Он появился на свет здесь, на этой самой куче сена. Вот он, маленький, красный, надрывно прокричавший о своем появлении, комочек. Никто ничего не знает. Она давно решила, что делать... С трудом поднялась, подошла к нему и поставила ногу на тельце новорожденного.
Одно движение – и проблемы нет. Лишь бы не заплакал. Она попыталась надавить на маленькое тельце ногой, он не заплакал, но как-то упруго обхватил своими крошечными красными ручонками ее ногу. Ребенок не заплакал - заплакала она. Вспышка… Сработал вечный материнский инстинкт. Слезы градом – не смогла. Завернула ребенка в платок и пошла в дом, понесла «в подоле» плод своего греха сыну и снохе. Стыд-то какой! Вот угораздило бабушку…

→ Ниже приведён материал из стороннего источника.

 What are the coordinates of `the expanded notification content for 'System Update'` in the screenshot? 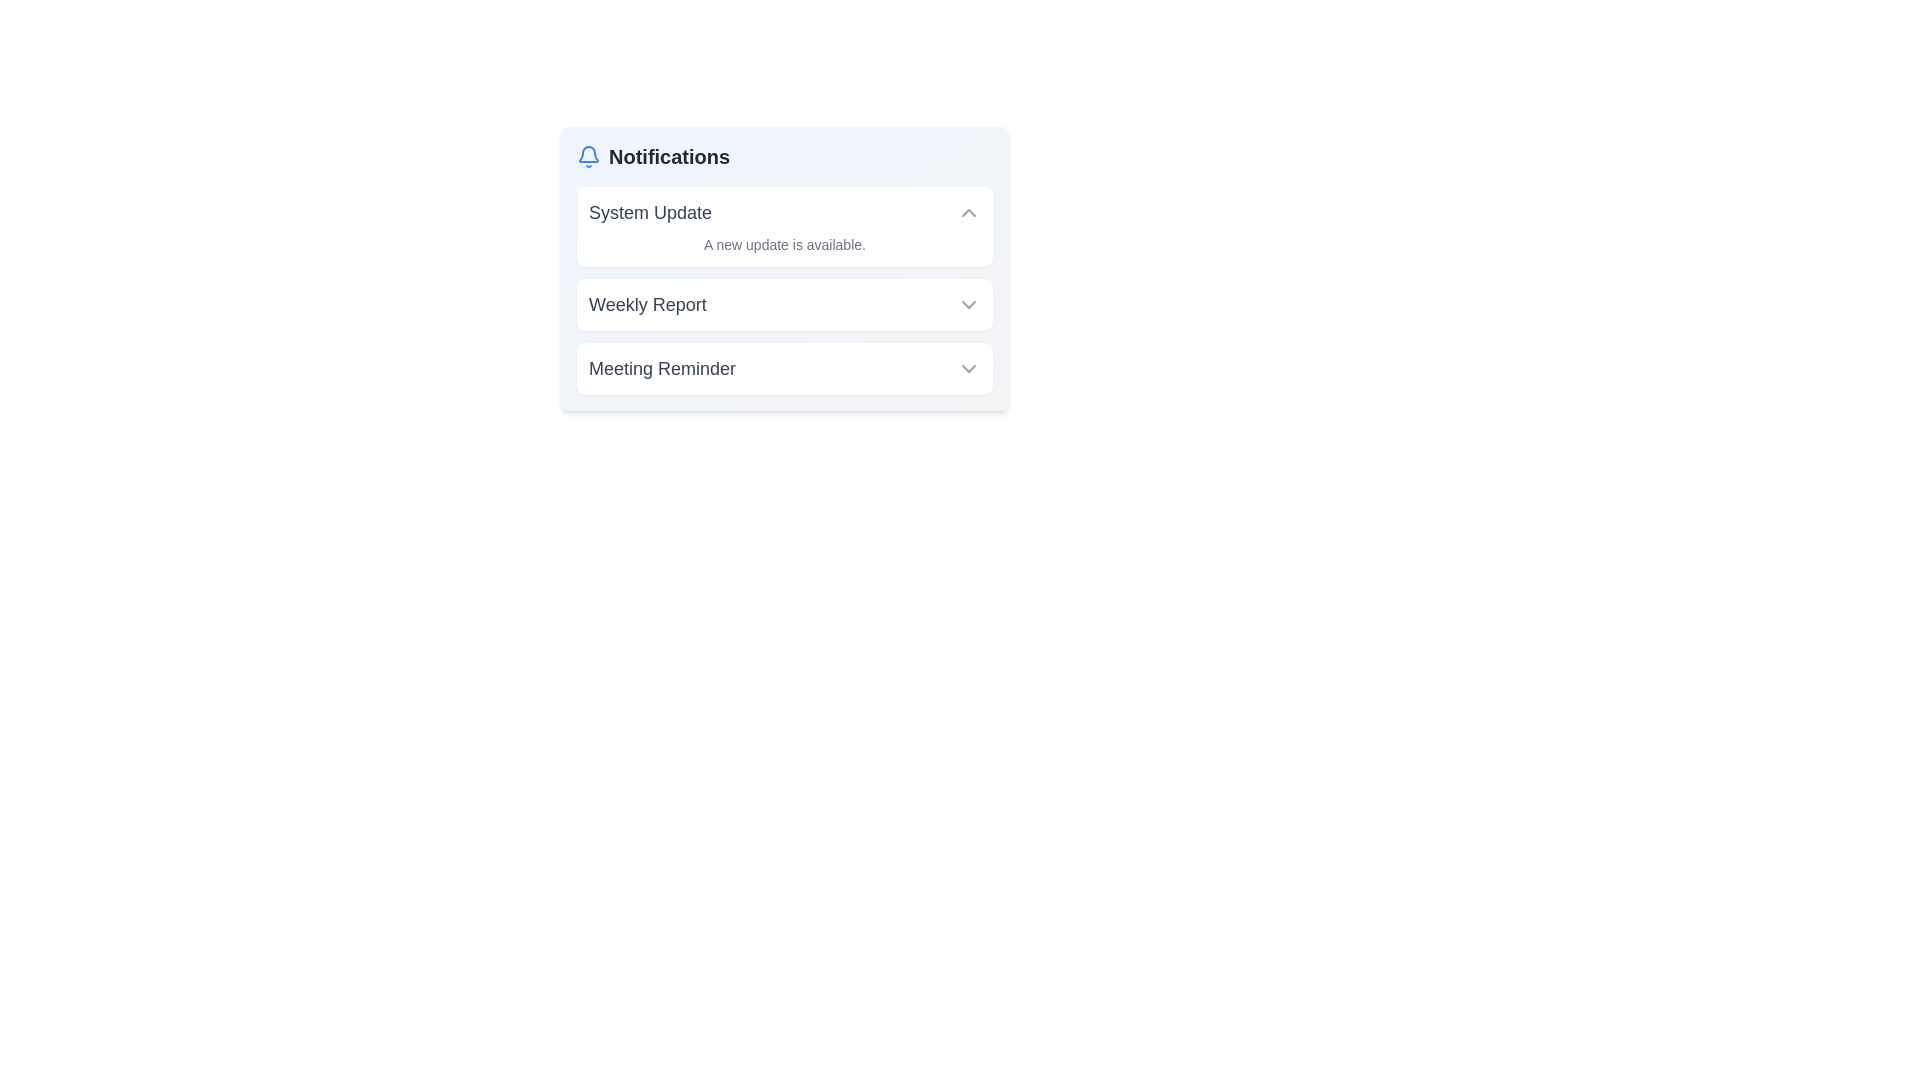 It's located at (784, 226).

Жили они хорошо, они – это сын, сноха, внук, и она, давно овдовев, безоговорочно служила своей семье. Дом у них большой, и в доме все как надо. И надо же так…
В семье был большой праздник – юбилей сына, полный дом гостей – сын пригласил друзей с семьями. Гости поздравляли, смеялись, но громче всех смеялся он – мужик из соседнего села, смешной, нос картошкой, со смешным хохолком на голове. Сам шутил и заливался и от своих, и от чужих шуток, юморист. Все шло хорошо, гостей в татарских деревнях принимать умеют, и накормят так, чтобы ребра болели и развеселят, чтобы ребра еще сильнее болели.
А вечером она вышла в сарай, корову подоить и тут он, хохотун этот… Вспышка, момент, страсть, глупость… Сначала не придала значения, а потом было поздно. Скрыла свой грех ото всех, родила тайком в том же сарае, на той же куче сена. Она все уже решила и вот на тебе, несет в платке подарочек. Стыд-то какой!
Решила рассказать все, как есть, что уж тут - результат налицо, уже не спрячешь. Ожидала укора и упреков от сына и снохи, а в ответ - удивленные лица, небольшое замешательство, молча переглянулись – решение было принято мгновенно. Молодые решили записать сына на себя, в селе тогда с этим проще было. А укорять, ну что же теперь, никто не умер, вон, человек родился - радость.
Никому ничего объяснять не стали. Да и не понадобилось, пацан рос – точная копия своего отца – и глаза, и нос-картошка, и смешной хохолок на голове, и косолапил также, и смеялся также заливисто – копия хохотун.
Люди помалкивали, только посмеивались в сторонке, после войны к этому проще относились: чей бы бычок не прыгал, а телочка наша! Война внесла свои коррективы в моральный кодекс строителей коммунизма - были деревни, в который все были сводными братьями и сестрами по отцу. Этого не стыдились.